The day began with party-line grumbling over a meeting Wednesday between Republican senators and some of the House prosecutors to discuss the prospect of calling witnesses.

The session had been called by Senate Majority Leader Trent Lott of Mississippi, who, a spokesman said, was trying to reach out to both sides to lay the groundwork for possible witnesses.

But Minority Leader Tom Daschle of South Dakota rejected Democratic participation in the meeting, saying he believed it violated the spirit of the bipartisan agreement last week to put off a decision on whether witnesses will be allowed. White House lawyers, following Daschle's cue, also declined the invitation to participate.

Daschle, the White House and most Democratic senators oppose the calling of witnesses and hope that enough Republicans will join them when a vote on witnesses is taken after both sides finish presenting their cases.
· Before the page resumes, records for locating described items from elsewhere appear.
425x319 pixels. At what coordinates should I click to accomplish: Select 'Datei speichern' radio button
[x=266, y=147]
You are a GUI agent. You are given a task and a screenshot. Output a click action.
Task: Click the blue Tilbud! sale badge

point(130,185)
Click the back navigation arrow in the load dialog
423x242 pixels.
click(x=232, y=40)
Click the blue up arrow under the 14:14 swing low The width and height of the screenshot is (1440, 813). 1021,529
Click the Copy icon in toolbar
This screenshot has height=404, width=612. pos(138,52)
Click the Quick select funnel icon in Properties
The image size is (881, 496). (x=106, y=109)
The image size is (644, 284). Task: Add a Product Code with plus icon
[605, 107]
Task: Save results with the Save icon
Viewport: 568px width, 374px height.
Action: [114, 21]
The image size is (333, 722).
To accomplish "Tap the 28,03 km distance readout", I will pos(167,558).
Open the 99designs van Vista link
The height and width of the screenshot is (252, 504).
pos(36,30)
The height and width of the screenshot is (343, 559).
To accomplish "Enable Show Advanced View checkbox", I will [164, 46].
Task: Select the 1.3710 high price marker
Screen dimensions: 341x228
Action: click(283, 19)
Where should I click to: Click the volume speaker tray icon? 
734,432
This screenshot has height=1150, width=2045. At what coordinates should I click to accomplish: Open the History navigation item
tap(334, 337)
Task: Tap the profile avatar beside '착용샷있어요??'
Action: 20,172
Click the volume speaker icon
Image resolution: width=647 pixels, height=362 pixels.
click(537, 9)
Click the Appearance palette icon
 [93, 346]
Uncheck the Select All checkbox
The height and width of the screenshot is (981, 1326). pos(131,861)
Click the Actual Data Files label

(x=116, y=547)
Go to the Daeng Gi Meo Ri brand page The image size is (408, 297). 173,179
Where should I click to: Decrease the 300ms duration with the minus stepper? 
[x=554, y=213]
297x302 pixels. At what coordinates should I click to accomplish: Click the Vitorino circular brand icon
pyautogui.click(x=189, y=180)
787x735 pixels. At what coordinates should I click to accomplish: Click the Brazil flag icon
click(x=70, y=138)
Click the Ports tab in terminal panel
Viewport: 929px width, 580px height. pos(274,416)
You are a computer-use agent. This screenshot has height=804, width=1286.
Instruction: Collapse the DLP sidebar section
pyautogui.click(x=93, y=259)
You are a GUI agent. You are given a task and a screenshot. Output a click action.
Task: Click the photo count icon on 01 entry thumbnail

Democrats said the meeting between Republican senators and House prosecutors made it appear that a decision to call witnesses has already been made.

At the trial today

1 p.m.: Senate "court of impeachment" resumes for second of three scheduled days of House prosecutors' presentation of evidence against President Clinton. Unless interrupted by objections from the president's lawyers, the trial will be confined to five or six hours of presentations by five prosecutors. Brief recesses are likely. This is the probable schedule, concluding by 7 p.m.:

* Rep. Bill McCollum of Florida seeks to tie together the facts outlined by prosecutors yesterday and lay out a factual summary to support the two articles of impeachment.

* Reps. George W. Gekas of Pennsylvania, Steve Chabot of Ohio, Bob Barr of Georgia and Chris Cannon of Utah -- explain the law on perjury and obstruction of justice and how it relates to the two articles; House prosecutors will argue that Clinton's conduct was "egregious and criminal."

No briefs or other document filings are expected.